The New York City juvenile justice program that was unsuccessful in treating one of the accused killers of Anthony Collao has recidivism rates that are only marginally better than the recidivism rates for all of the state’s juvenile justice programs.
Luis Tabales, now 17, was found to be a juvenile delinquent in Queen Family Court in 2010 and enrolled in the Juvenile Justice Initiative (JJI), an alternative-to-detention program run by the city’s Administration for Children’s Services (ACS) under an agreement with the city’s Department of Probation.
In JJI beginning in June of that year, Tabales agreed to a curfew, to attend school, to stop using marijuana and other drugs, and to not get arrested again. The Tabales family received multisystemic therapy (MST) from a psychologist at the Child Center of New York (CCNY), a private agency with an ACS contract to carry out the therapy with some of the roughly 250 juveniles enrolled in JJI every year.
Tabales was arrested for fare beating in September 2010 and tested positive for marijuana six times between July 31 and November 3. Tabales missed 19 therapy appointments. His mother missed others, and she resisted enforcing elements of the therapy. He frequently skipped school and regularly violated his curfew.
In December of that year, CCNY and ACS closed his case.
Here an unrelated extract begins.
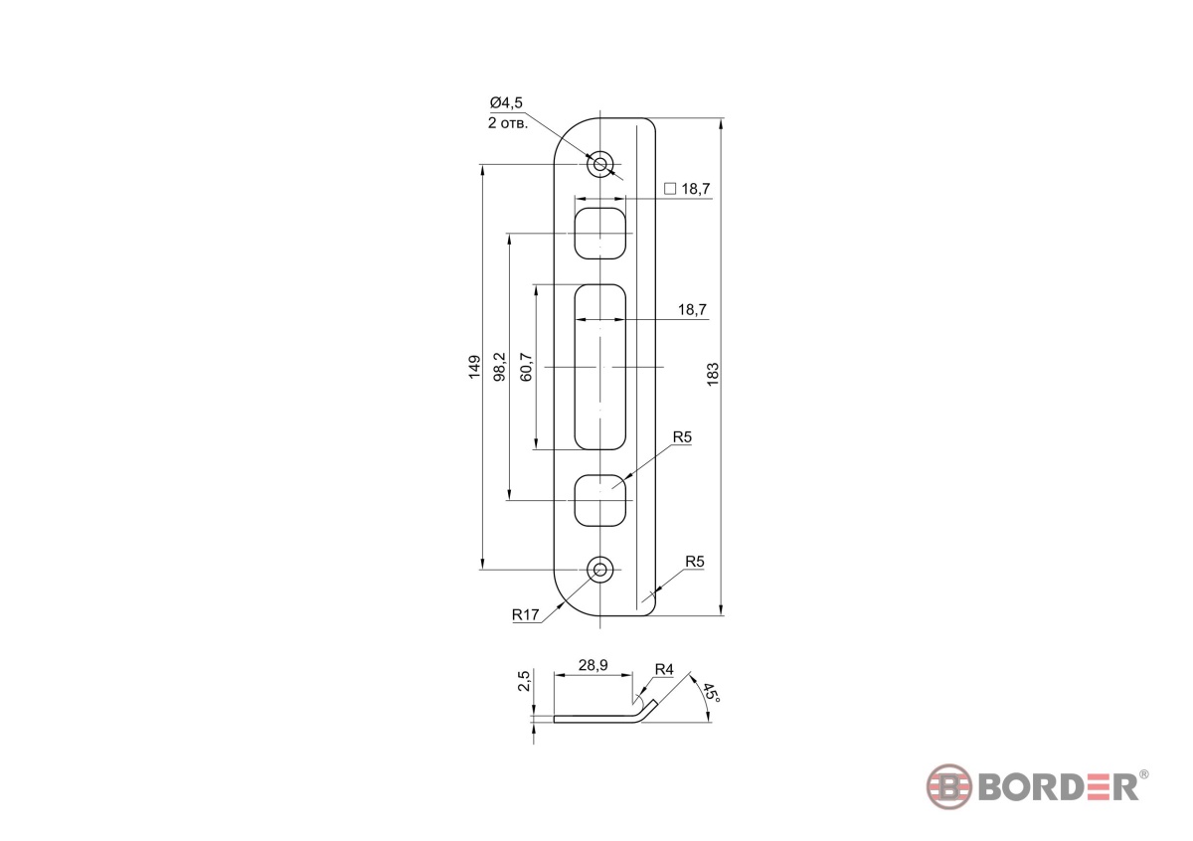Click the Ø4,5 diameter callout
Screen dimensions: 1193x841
pyautogui.click(x=506, y=102)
This was the “most severe sanction available,” the judge in Tabales’ case wrote in a 98-page decision he issued on March 14 of this year. Probation never issued a violation of probation petition to that judge during the entire time Tabales was in JJI.
In 2011, on January 9, Tabales was indicted on 11 charges in the Bronx, including robbery and assault, which are violent felonies. On January 25, he was charged with attempted robbery and assault in Brooklyn.
Tabales and five other young men are accused of using anti-gay slurs as they allegedly beat Collao to death on a Queens street on March 12 of last year. Their charges include murder, manslaughter, gang assault, and robbery, with some charged as hate crimes. Collao, 18, was straight.
On March 1, nine months after Tabales entered JJI, probation delivered a violation petition to the judge. It sent an amended petition to the judge on April 29 of last year.
According to ACS data, 61 percent of the juveniles who enrolled in JJI in the city’s 2009 fiscal year, which runs from July 1 to June 30, had not been rearrested one year after leaving the program.
In the 2010 calendar year, 32 percent of JJI participants had a violation of probation petition, though 20 percent of the violators were allowed to complete the program. That same year, 38 percent of JJI enrollees were rearrested during treatment and 39 percent of those rearrested completed the program.
In a report issued last year, the state agency that oversees all juvenile justice programs found that 49 percent of a cohort of juvenile delinquents, who are older than seven but less than 16 and have cases in family court, and juvenile offenders, who are in that age range but have cases in adult criminal court, were rearrested within one year. The cohort included juveniles released from all programs in 2008.
The JJI enrollees are allowed to remain living in their communities, which suggests they have committed minor crimes. The 2008 cohort includes juveniles who were detained in residential facilities and likely committed more serious crimes.
Among males in the cohort, 53 percent were rearrested within 12 months of their release. Thirty-one percent were rearrested for a felony. Altogether, 28 percent were convicted.
The Bloomberg administration has pressed to reform the city’s juvenile justice programs since 2003. Previously, the city paid for their detention in state facilities that have been criticized as ineffective and expensive. While the state still detains some city juvenile delinquents, increasingly they are housed in the city or they participate in programs like JJI.